_Exercise requirements_.
Reproduce the lines of the material verbatim, beginning at the line that contains "This screenshot has height=695, width=1272." and stopping after the line that contains "pos(575,73)". Leave the pictures out of your answer.

_Records for this task_.
## Start
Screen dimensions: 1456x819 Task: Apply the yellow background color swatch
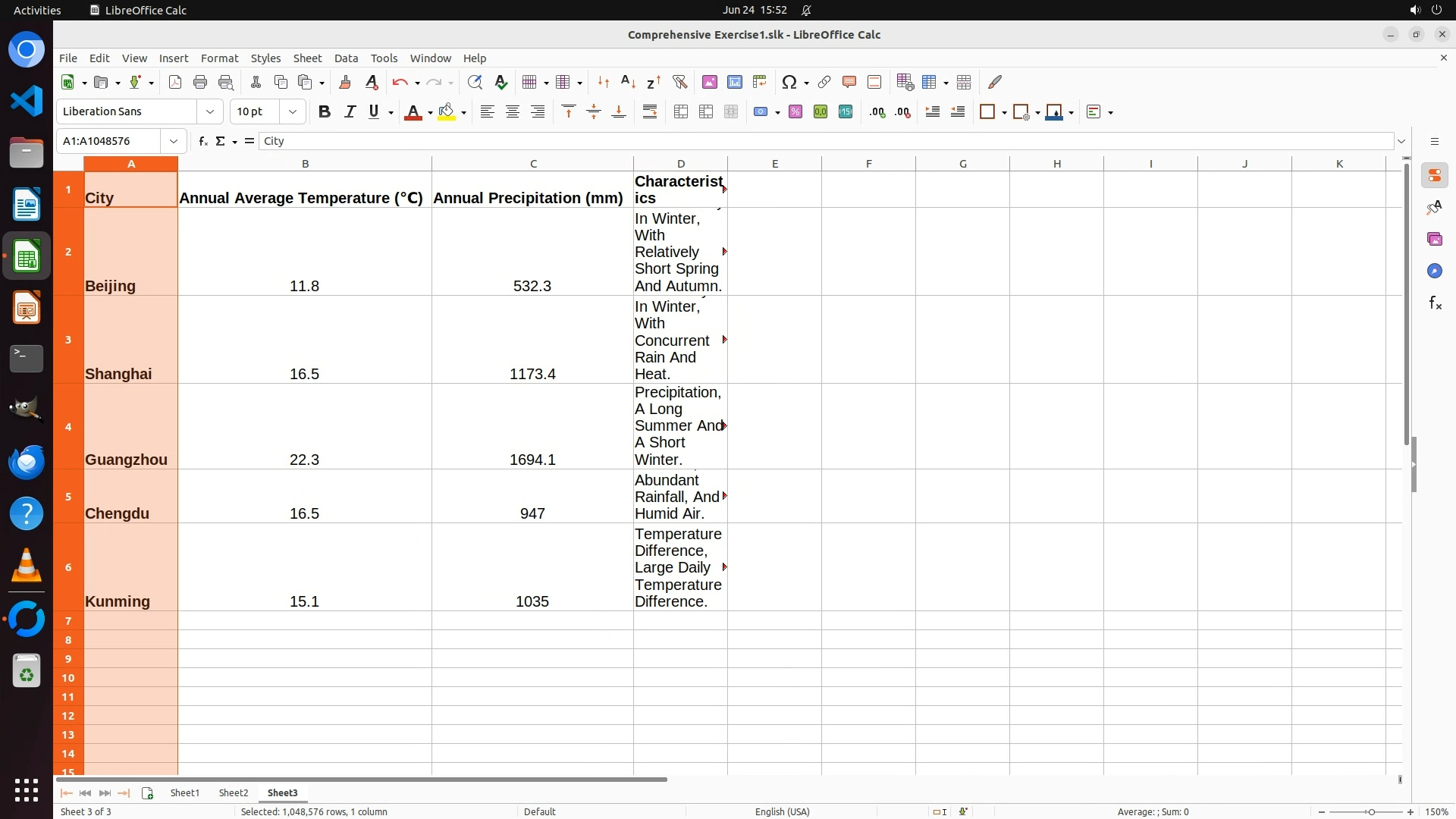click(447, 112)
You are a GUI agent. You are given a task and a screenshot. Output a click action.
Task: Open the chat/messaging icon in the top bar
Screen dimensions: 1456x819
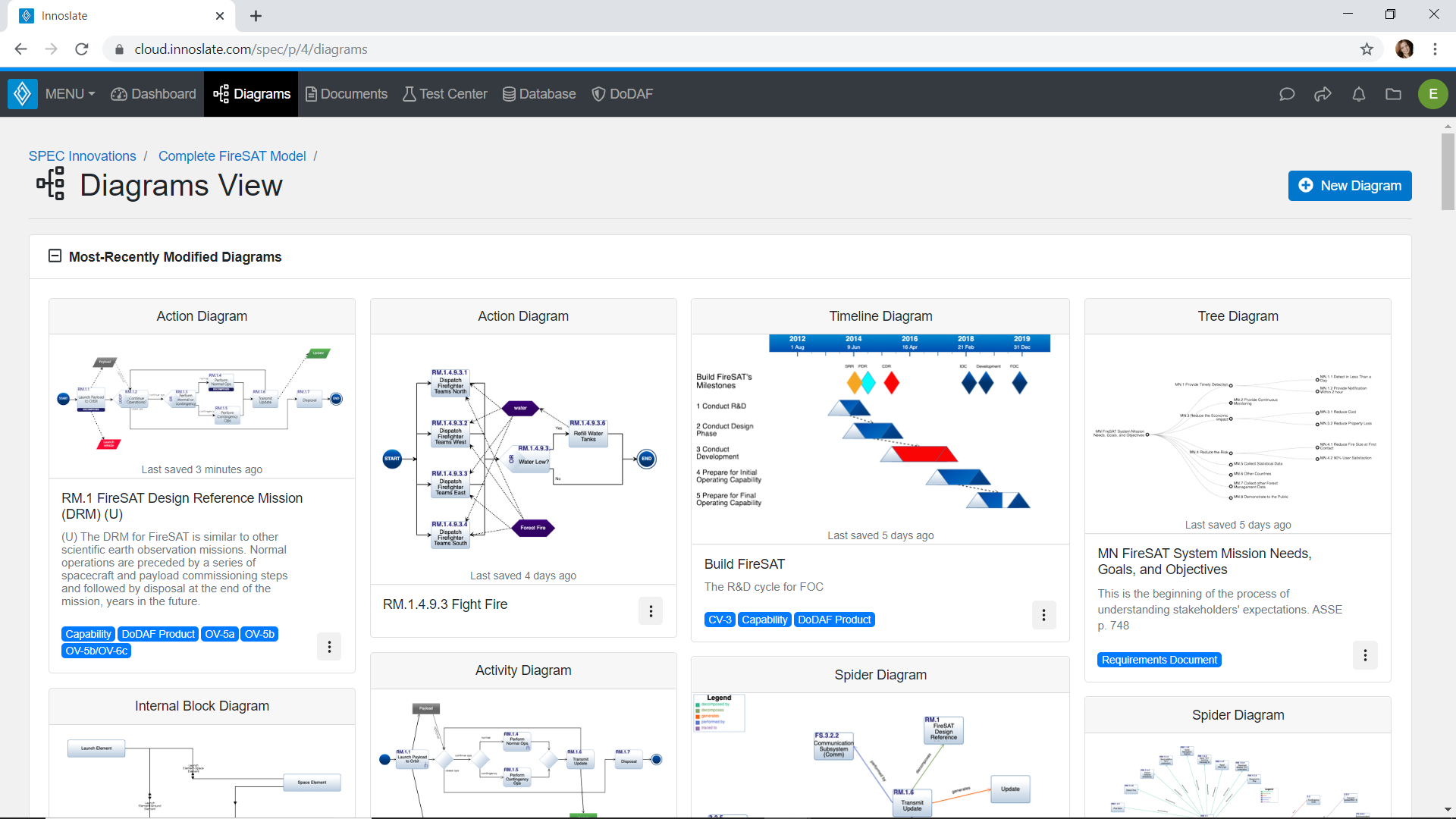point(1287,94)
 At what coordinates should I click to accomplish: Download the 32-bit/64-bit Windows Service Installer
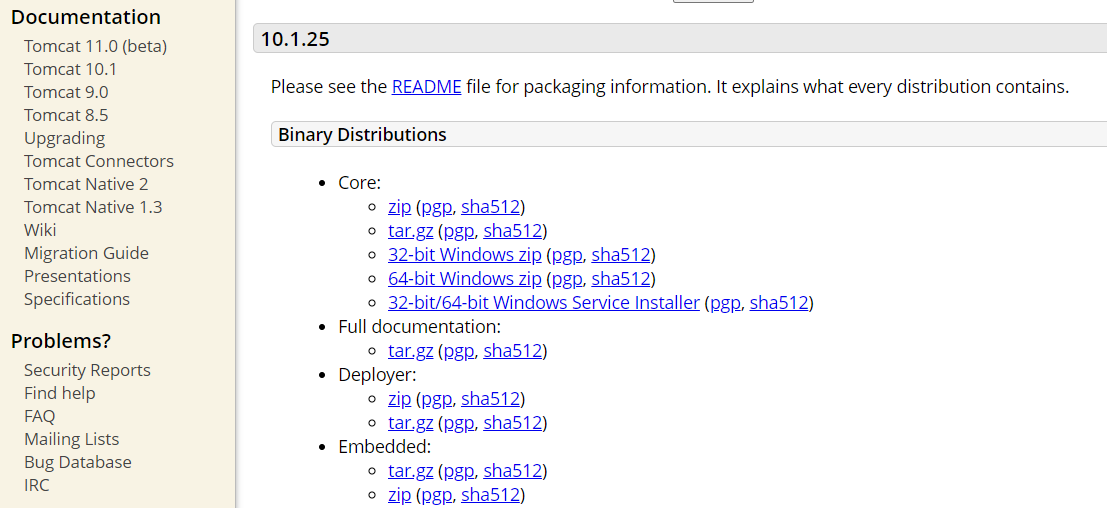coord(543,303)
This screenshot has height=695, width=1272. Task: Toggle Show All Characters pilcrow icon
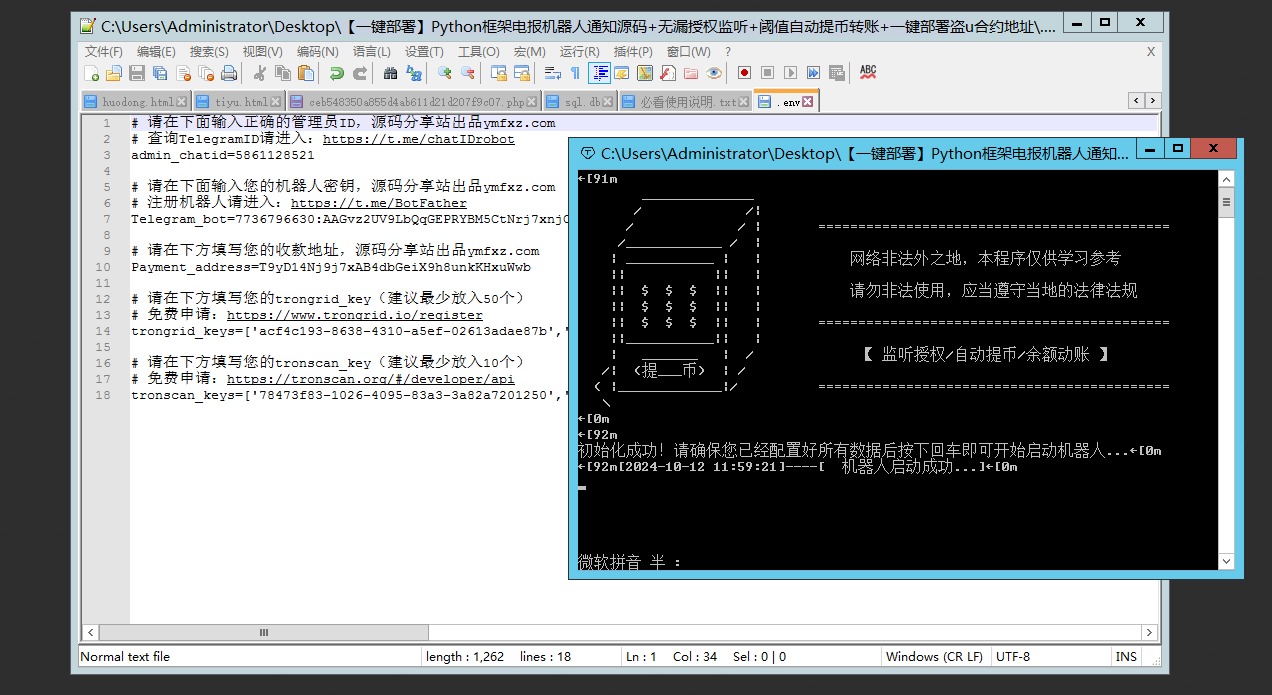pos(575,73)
## End
## Start
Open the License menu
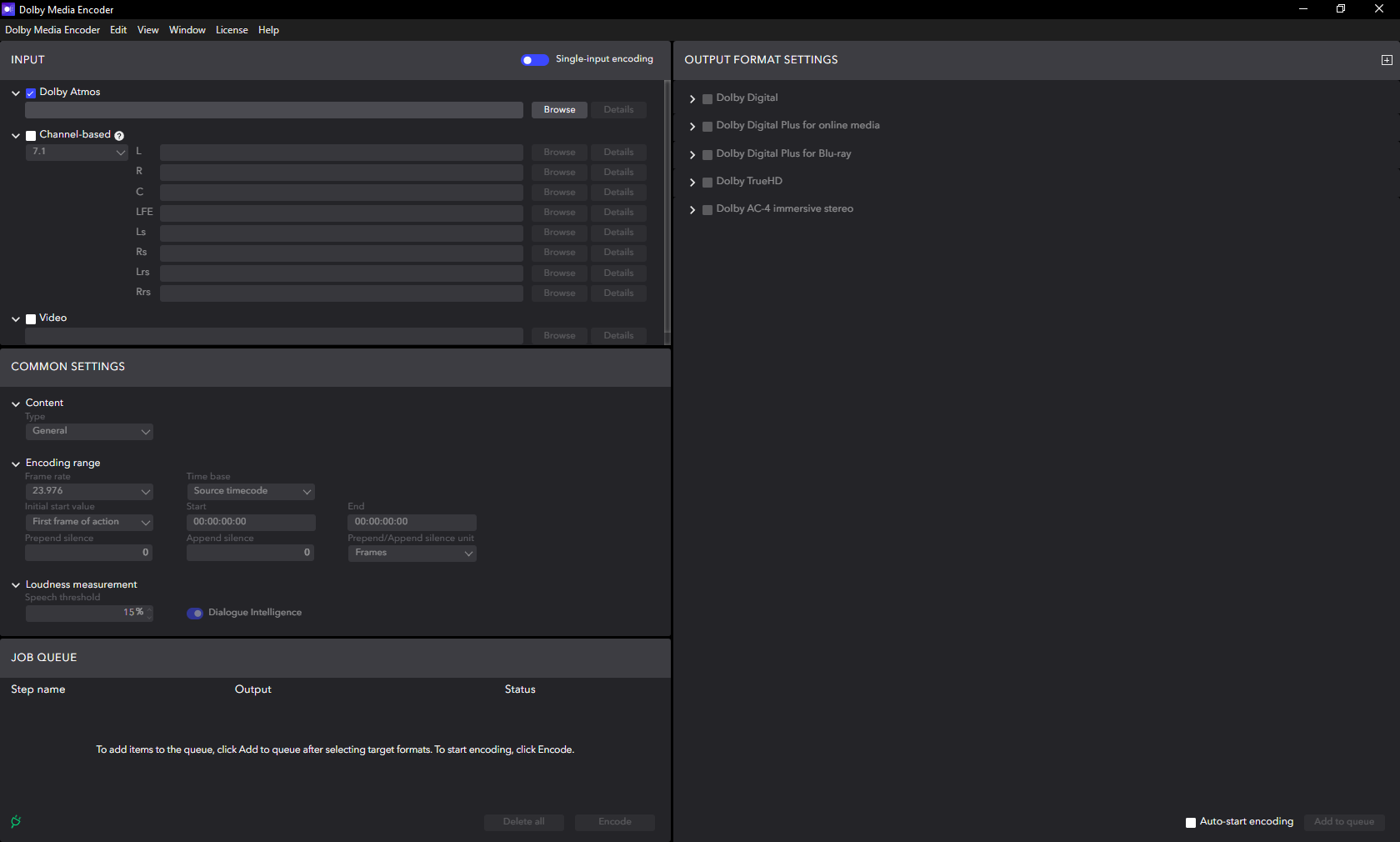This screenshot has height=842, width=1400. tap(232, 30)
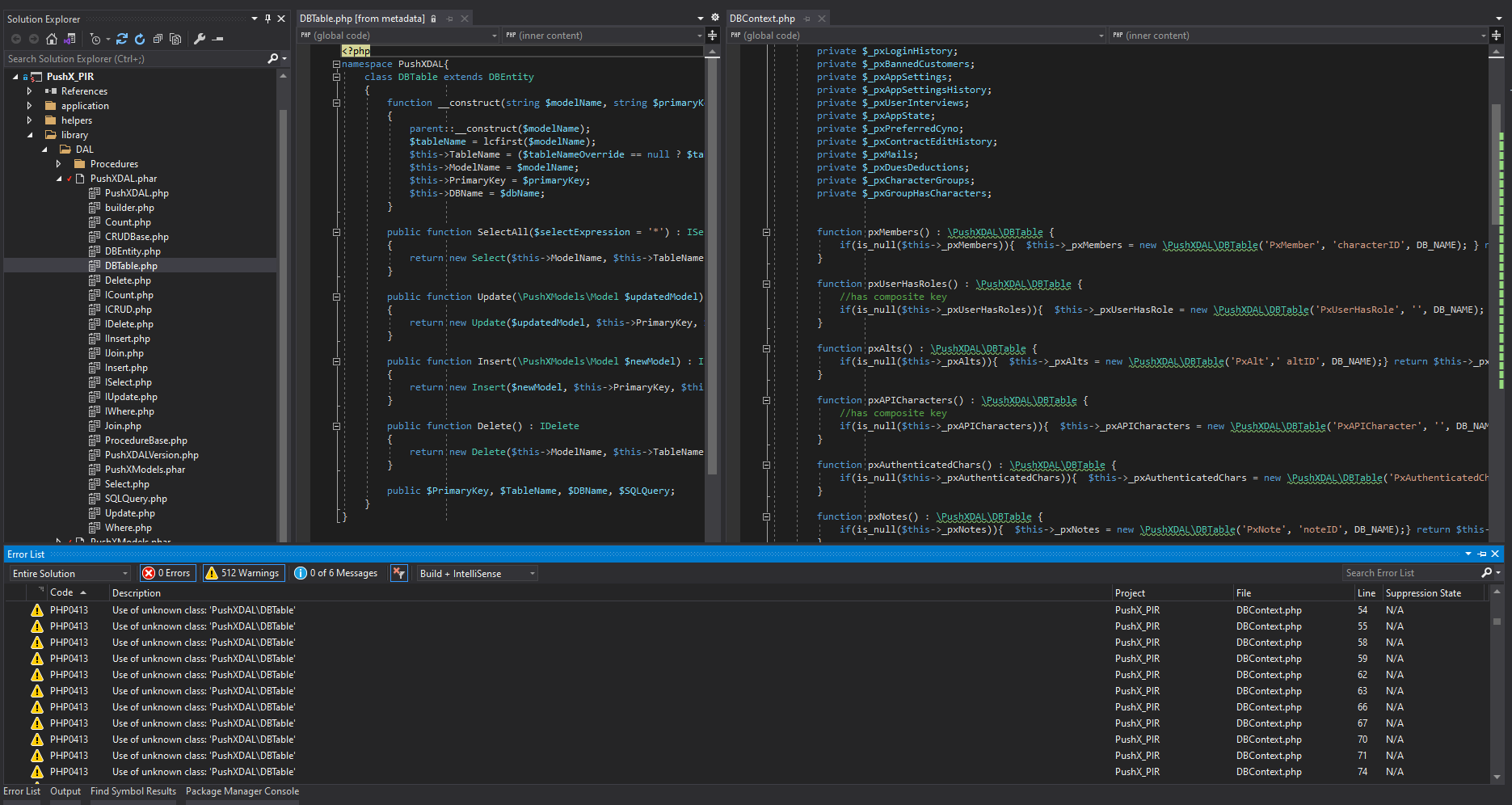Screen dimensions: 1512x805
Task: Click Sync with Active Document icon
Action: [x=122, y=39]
## End
## Start
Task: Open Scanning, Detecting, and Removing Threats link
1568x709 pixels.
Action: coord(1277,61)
## End
_Result of this task_.
This screenshot has height=695, width=1272. Task: Toggle Show All Characters pilcrow icon
pos(575,73)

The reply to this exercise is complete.